As the UK takes control of the entire legislative process, it will need to assess equivalency. This assessment must consider precedent established by other third country equivalency determinations, and the likelihood of the EU accepting new or altered UK law as equivalent. When we consider the bonus cap, the US regime has been granted equivalency to the Capital Requirements Regulation, but no bonus cap exists there. If an agreement can be reached with the EU that allows for changes to the current requirements without compromising equivalency, what else could change?
The bonus cap
The Governor of the Bank of England, Mark Carney, and Andrew Bailey, CEO of the FCA, have argued that the bonus cap could have undesirable side-effects for financial stability if it reduces the scope for remuneration to be clawed back. In particular, they’ve said it’s likely to make it harder for banks to adjust variable remuneration to reflect the financial health of the individual bank.
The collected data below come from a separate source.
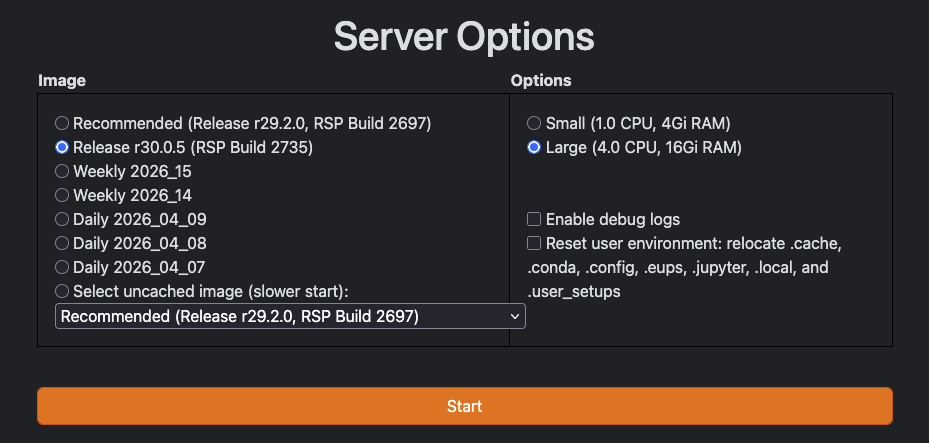Select the Recommended Release r29.2.0 radio button

tap(62, 123)
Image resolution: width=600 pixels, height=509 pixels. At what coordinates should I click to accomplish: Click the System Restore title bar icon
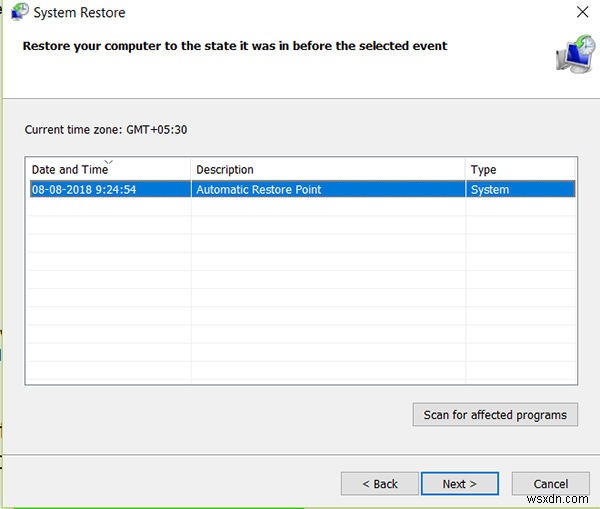pyautogui.click(x=18, y=13)
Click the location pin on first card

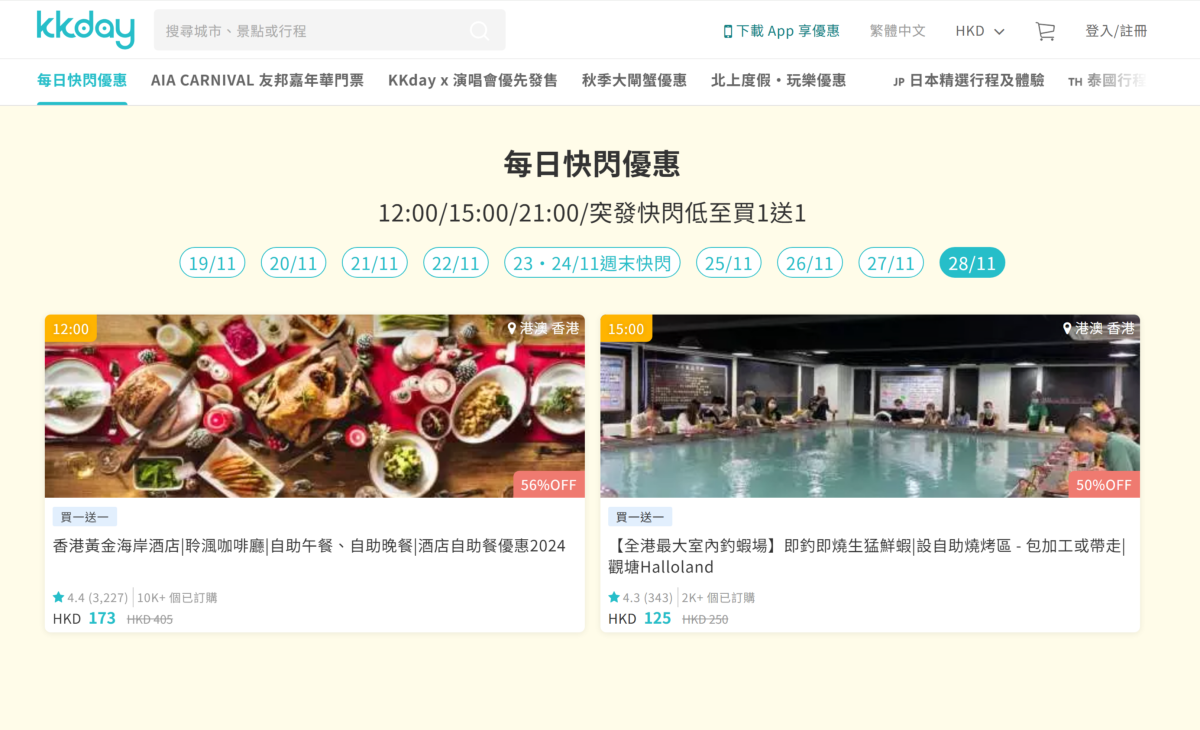coord(512,328)
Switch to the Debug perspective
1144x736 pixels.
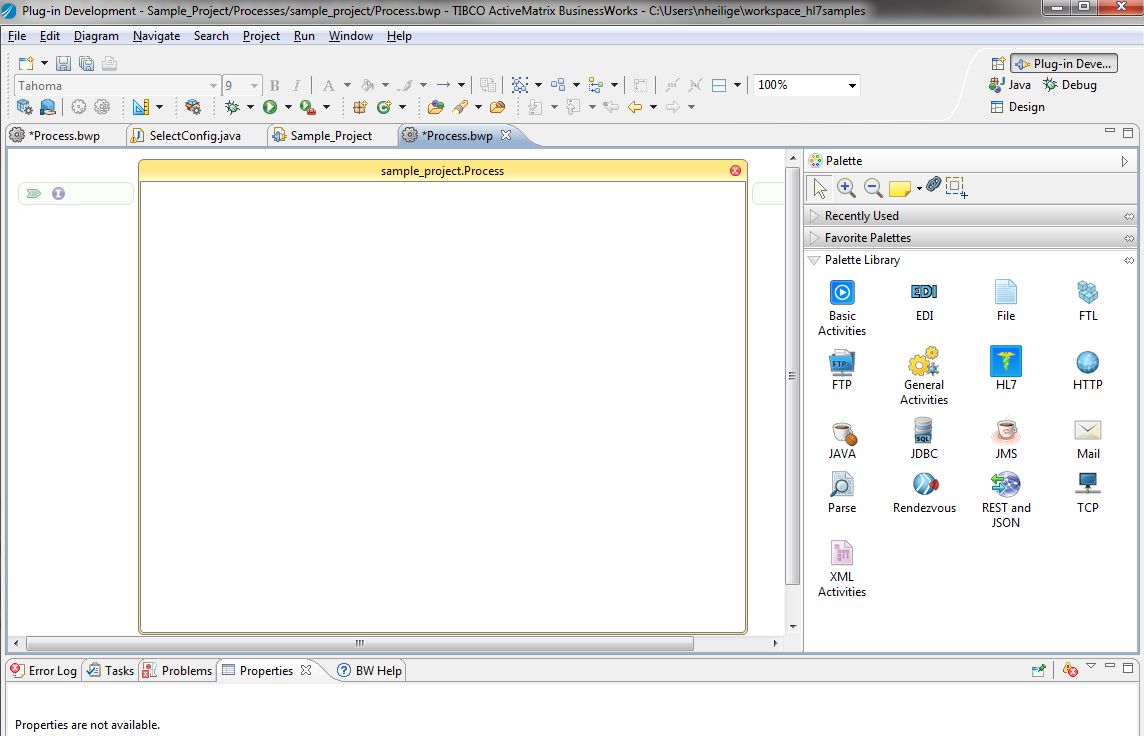pos(1070,85)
It could also limit the use of deferral arrangements that can better align remuneration with the long-term interests of the bank.
Tier 1 capital conversion
When we look at the Capital Requirements Regulation, we see that there are specifications regarding the threshold at which certain contingent capital instruments convert into the highest quality regulatory capital – which is the point at which those instruments can count towards banks’ capital requirements. But the regulation doesn’t permit national authorities to require a higher conversion threshold if it’s needed to help safeguard domestic financial stability – which is the kind of flexibility the UK could introduce.
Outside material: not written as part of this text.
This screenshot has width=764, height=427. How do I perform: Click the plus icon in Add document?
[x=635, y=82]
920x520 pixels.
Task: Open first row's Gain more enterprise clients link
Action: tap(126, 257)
Beyond the above, the UK may also seek to address reporting and disclosure requirements, proportionality of rules, uniformity of definitions, and timing and connectedness of rules. The UK may not be able to address all of these concerns independently from the EU. But it could move at a faster pace to reduce regulatory burdens and increase competition.
Brexit has introduced countless uncertainties, but it’s a good bet that the underlying framework for financial services regulations will remain unchanged and may in some cases be improved.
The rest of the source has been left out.